So I have a Marshall MG15FX, 120v (I believe) Amp that has a faulty headphone jack. As you all know when you plug headphones into an amp it will mute the amp speaker and direct the sound through the headphones. My problem is that my amp is stuck in this muted mode even with no headphones plugged into it. I was able to get normal sounding noise to come out of the amp if I plugged headphones in and held them in a particular spot, so I know the speaker is working fine.                                           I honestly just want to get rid of the headphone jack since I rarely used it and when I did it messed up my amp, and replacing it seems like too much work for a fairly cheap amp. How would I go about manually unmuting my amp and removing the headphone jack? I've never worked on an amp but I'm guessing if I just pull the jack out it will remain silent. Any help or advice would be greatly appreciated.

Roly

Don't tell me - let me guess; this is a plastic jack socket that mounts directly onto a printed circuit board, and just for good measure it doesn't have a nut but just sticks through the panel - right?

How do I know?  It's a classic.  It's Sydney to a brick that the solder joints under the socket have fractured (and/or) one of the PCB traces has broken right there.

Generally these take about ten seconds to fix after ten minutes getting to it and another ten minutes putting it all back together - 'tho sometimes you get lucky and access is easy.

Unplug the amp from the mains.

Remove the chassis so you can get at the rear of the socket.

(Perhaps with a bright light and magnifier) wiggle the socket and observe that there will be movement of, or within, its solder joints.

Generally all that is required is resoldering, 'tho in some cases you need a scrap of wire to bridge a broken track.

If you really want to take it out altogether (which will take a couple of minutes vs ten seconds resoldering) then you will need to inspect the socket and work out which contact feeds the tip, and the built-in switch contact that passes the signal on to the speaker; then bridge those two points after you have removed the socket.
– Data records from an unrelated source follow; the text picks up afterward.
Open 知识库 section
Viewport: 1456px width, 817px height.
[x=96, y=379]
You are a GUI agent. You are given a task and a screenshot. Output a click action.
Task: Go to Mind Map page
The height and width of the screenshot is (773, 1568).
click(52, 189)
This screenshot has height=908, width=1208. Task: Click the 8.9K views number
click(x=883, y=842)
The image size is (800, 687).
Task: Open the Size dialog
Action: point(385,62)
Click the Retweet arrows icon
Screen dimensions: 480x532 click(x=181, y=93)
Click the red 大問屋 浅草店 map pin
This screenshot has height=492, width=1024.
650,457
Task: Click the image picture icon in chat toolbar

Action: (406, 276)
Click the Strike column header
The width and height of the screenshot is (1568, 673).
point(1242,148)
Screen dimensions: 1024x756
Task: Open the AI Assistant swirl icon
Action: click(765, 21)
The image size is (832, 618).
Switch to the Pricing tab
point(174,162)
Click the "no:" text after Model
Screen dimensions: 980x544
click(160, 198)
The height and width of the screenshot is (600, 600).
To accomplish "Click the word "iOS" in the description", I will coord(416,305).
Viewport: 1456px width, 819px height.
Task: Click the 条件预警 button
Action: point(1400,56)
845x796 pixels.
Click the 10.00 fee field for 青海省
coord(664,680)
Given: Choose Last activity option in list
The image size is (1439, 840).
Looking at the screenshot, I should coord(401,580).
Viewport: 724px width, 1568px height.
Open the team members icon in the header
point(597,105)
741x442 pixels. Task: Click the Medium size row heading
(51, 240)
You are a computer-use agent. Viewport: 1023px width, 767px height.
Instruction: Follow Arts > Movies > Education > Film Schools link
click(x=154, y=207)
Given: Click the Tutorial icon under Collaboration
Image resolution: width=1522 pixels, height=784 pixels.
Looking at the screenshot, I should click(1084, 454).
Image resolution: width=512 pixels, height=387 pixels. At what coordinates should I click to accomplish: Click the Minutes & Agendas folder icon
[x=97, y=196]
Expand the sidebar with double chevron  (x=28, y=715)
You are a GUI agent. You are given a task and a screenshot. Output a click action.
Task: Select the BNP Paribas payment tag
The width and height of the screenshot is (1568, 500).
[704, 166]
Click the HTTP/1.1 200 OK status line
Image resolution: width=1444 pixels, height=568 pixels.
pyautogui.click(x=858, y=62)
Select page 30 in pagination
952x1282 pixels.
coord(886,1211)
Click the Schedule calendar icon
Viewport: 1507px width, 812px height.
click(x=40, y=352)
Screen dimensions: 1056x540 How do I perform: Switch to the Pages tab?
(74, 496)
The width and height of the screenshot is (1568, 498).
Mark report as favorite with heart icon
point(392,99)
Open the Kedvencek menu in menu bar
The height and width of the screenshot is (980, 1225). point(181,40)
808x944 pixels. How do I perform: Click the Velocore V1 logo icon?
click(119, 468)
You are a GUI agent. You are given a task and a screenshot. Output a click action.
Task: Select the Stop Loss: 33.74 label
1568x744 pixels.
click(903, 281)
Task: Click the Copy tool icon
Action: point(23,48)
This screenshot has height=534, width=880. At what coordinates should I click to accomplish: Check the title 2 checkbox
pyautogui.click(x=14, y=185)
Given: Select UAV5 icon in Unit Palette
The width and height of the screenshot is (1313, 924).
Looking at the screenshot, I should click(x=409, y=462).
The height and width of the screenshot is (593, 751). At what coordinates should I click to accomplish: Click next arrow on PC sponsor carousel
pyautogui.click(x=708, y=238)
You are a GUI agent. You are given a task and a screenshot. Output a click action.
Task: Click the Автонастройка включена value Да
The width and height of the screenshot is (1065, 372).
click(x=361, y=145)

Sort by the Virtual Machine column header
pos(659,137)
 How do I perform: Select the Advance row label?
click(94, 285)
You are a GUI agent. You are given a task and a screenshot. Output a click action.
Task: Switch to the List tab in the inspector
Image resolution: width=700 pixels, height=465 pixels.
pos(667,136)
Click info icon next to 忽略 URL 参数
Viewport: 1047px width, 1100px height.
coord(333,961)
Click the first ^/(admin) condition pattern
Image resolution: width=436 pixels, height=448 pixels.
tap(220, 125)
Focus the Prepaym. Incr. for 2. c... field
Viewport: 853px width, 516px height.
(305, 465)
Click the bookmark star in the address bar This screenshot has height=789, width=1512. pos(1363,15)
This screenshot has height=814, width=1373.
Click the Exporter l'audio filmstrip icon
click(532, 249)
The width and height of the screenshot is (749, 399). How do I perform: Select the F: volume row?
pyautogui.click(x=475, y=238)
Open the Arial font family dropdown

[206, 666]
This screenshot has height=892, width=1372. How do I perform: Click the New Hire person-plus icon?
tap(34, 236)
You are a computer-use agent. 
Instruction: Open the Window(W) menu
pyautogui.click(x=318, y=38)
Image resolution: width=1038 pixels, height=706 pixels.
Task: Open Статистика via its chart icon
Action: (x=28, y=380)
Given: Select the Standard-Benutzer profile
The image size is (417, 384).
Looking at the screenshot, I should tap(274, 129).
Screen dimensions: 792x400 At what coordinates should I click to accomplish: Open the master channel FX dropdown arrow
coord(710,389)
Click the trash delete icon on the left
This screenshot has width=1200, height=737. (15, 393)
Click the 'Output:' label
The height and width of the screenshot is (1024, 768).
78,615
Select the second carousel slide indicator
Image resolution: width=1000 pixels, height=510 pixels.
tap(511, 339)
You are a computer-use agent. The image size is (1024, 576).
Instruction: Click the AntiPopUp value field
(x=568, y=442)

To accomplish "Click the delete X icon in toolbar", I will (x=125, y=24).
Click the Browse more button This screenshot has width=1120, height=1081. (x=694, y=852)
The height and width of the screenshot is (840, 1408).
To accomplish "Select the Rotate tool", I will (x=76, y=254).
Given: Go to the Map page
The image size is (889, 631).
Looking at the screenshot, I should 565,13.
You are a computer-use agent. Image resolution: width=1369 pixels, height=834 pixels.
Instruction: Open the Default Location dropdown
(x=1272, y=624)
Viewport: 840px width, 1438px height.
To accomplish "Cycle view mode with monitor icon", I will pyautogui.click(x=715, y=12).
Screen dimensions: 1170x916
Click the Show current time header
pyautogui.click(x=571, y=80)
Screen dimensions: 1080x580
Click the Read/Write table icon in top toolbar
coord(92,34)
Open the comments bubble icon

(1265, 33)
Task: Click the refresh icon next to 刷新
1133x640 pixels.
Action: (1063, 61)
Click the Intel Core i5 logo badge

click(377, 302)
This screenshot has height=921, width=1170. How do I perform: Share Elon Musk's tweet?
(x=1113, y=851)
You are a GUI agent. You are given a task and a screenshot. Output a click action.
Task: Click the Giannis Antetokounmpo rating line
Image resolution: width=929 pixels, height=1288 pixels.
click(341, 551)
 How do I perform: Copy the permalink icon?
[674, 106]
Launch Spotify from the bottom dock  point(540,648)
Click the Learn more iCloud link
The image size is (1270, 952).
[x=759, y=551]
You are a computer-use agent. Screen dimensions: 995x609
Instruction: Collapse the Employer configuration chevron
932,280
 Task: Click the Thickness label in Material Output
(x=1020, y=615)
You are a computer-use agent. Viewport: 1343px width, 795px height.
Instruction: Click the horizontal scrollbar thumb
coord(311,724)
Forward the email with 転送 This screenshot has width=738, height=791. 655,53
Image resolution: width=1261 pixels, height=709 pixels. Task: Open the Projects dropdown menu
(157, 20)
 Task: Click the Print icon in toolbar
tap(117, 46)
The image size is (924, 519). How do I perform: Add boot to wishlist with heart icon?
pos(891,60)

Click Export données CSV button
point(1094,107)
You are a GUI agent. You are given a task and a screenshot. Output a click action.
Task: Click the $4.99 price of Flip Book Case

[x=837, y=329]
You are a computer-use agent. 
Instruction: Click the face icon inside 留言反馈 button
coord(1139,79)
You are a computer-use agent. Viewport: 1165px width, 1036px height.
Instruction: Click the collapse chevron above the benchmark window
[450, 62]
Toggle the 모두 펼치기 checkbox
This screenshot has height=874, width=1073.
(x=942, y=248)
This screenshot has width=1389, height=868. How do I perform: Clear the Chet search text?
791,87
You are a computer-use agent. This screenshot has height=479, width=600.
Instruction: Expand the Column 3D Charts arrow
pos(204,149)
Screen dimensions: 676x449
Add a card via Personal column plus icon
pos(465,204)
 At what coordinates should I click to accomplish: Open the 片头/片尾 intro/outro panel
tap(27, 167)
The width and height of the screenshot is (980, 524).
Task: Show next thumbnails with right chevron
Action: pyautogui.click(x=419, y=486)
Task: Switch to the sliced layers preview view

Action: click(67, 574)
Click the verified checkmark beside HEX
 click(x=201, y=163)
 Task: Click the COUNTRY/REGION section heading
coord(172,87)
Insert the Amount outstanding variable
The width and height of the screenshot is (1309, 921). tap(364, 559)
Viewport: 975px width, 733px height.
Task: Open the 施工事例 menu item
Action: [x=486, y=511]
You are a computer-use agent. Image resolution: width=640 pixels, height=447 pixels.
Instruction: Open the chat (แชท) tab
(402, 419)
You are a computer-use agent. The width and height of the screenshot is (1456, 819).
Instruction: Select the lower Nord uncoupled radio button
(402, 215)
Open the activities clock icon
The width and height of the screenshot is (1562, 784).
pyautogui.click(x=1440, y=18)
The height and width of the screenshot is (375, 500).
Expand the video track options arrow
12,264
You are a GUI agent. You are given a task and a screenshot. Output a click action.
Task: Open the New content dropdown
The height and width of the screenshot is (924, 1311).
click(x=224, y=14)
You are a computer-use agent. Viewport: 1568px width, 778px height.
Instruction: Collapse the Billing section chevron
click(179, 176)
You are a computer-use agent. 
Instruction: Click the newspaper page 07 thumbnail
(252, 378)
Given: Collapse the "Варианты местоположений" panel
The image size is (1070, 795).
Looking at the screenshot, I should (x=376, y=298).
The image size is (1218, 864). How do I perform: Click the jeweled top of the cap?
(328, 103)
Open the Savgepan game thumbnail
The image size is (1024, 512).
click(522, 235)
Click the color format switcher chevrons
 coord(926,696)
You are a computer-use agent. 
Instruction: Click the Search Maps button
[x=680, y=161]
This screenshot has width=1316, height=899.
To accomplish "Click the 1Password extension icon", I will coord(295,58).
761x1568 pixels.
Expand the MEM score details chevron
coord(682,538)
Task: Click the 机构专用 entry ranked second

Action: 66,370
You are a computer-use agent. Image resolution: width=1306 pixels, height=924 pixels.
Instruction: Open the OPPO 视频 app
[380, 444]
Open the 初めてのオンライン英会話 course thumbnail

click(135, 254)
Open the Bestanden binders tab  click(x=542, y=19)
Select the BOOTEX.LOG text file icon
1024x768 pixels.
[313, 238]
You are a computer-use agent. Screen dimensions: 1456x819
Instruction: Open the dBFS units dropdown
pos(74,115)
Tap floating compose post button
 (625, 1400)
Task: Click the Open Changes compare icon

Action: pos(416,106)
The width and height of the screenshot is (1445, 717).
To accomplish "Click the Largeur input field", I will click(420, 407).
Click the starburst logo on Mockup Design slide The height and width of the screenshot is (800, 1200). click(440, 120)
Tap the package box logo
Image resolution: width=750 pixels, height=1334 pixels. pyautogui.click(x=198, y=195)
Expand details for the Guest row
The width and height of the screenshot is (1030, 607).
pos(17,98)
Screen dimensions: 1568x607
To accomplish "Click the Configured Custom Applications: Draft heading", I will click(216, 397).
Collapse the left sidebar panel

Frankly I think you will be better off just resoldering the joints.

HTH
If you say theory and practice don't agree you haven't applied enough theory.

Enzo

What he said.   Either your jack has cracked solder, or the cutout contact is sprung (bent).  If resoldering doesn't fix it, why not just change the jack?  Jacks are cheap.   To remove the jack, you'd need to unsolder the old one, then install wire jumpers in place of it on the circuit board.